▶ _TASK ITEM_: Since only part of the material below is wanted, output exactly the lines from the one with "The width and height of the screenshot is (1568, 592)." up to and including the one with "the prohibition icon".

▶ _RECORDS PROVIDED_:
┄┄┄┄┄┄

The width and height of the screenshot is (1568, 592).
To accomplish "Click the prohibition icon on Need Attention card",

┄┄┄┄┄┄

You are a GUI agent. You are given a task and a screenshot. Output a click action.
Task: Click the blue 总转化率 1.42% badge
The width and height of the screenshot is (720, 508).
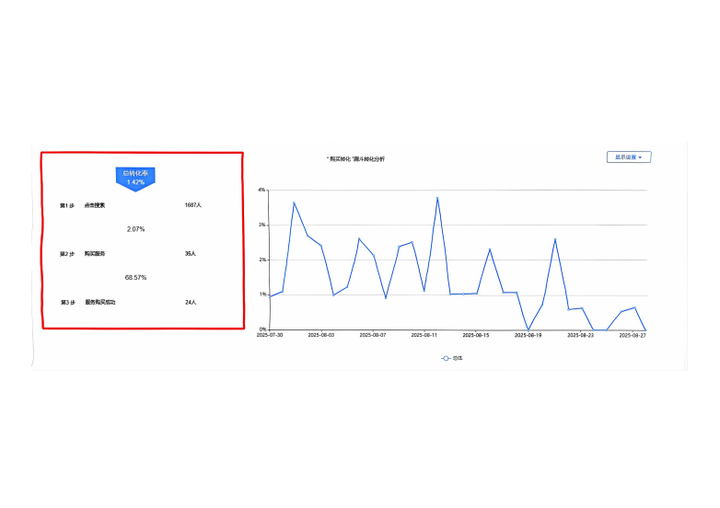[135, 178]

┄┄┄┄┄┄

▶ _EXPECTED OUTPUT_:
The width and height of the screenshot is (1568, 592).
To accomplish "Click the prohibition icon on Need Attention card",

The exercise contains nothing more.